EXCERPT:

┄┄┄┄┄┄

376. Works of art, including paintings in oil or water colors, pastels, pen-and-ink drawings, or copies, replicas or reproductions of any of the same, statuary, sculptures, or copies, replicas or reproductions thereof, and etchings and engravings, not specially provided for in this section, 15 per centum ad valorem.

It appeared from the testimony introduced by the importers that the boxes and stands were original works of art, and in accordance with that testimony the Board of General Appraisers ruled that they were classifiable under paragraph 652, rather than under paragraph 376, as claimed in the protest. Because of the failure to make the proper claim the protest as to the marble boxes and stands was overruled by the board, and no appeal having been taken by the importers from that ruling no review can be had in the present proceeding of that particular part of the board’s decision.

The board held that the marble font and marble seats were works of art within the meaning of paragraph 376 as interpreted by the board in the matter of the protest of Downing & Co. (T. D. 35564). In that case the board decided that if the so-called Greek temple there involved was a work of art at all it was such by reason of the fact that it was a sculpture, and from that we assume that the board must have concluded that the marble font and seats here in- controversy were sculptures, and therefore held them to be works of art and dutiable under paragraph 376 apparently because they were copies of original sculptures not provided for in paragraph 652.

From the decision of the board the- Government appealed and now contends that its appeal should be sustained on the ground that the font and marble seats are not sculptures at all, and that they are not works of art as that term is used in paragraph 376.

┄┄┄┄┄┄

MATERIAL:
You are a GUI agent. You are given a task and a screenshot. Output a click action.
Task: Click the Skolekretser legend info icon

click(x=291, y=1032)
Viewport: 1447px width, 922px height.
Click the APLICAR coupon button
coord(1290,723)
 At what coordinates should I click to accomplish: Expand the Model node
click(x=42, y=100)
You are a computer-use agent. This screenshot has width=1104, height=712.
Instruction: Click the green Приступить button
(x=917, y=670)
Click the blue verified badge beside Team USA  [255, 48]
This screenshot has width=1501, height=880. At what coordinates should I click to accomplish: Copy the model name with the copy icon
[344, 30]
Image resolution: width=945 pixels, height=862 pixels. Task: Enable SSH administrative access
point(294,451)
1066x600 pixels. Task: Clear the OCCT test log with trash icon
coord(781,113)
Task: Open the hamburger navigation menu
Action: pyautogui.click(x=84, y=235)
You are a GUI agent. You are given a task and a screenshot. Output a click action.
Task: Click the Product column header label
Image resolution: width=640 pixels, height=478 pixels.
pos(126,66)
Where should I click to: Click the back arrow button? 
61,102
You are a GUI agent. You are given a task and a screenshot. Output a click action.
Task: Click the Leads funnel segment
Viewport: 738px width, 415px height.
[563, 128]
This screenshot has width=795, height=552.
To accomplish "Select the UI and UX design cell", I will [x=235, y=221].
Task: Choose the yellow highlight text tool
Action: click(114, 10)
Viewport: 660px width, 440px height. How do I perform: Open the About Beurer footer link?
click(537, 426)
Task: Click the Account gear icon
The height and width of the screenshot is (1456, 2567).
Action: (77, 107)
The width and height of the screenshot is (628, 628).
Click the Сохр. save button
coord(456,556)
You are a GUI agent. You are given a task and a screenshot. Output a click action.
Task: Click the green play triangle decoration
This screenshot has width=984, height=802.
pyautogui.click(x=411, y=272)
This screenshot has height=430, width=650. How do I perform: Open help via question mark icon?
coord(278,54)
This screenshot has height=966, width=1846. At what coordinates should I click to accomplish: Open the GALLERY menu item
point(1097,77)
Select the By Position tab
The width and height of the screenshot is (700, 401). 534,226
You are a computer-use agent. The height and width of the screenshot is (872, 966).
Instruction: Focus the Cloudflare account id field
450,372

┄┄┄┄┄┄

SET TASKS:
a – Rewrite the paragraph of the excerpt beginning "The board held that the marble font" as a shorter summary that keeps its main facts.
b – According to the excerpt, what rate of duty does paragraph 376 impose on works of art not specially provided for?
c – Write out the passage of the excerpt from "The board held" up to and including "in paragraph 652.".
The entries have no connection to the excerpt.

RESPONSES TO THE EXERCISE:
a – The board ruled that the marble font and marble seats were works of art under paragraph 376, applying its interpretation from the Downing & Co. protest (T. D. 35564). In that case, it had held that the Greek temple could be a work of art only as a sculpture. From this, the board apparently concluded that the font and seats were sculptures, and therefore dutiable under paragraph 376 as copies of original sculptures not provided for in paragraph 652.

b – 15 per centum ad valorem.

c –
The board held that the marble font and marble seats were works of art within the meaning of paragraph 376 as interpreted by the board in the matter of the protest of Downing & Co. (T. D. 35564). In that case the board decided that if the so-called Greek temple there involved was a work of art at all it was such by reason of the fact that it was a sculpture, and from that we assume that the board must have concluded that the marble font and seats here in- controversy were sculptures, and therefore held them to be works of art and dutiable under paragraph 376 apparently because they were copies of original sculptures not provided for in paragraph 652.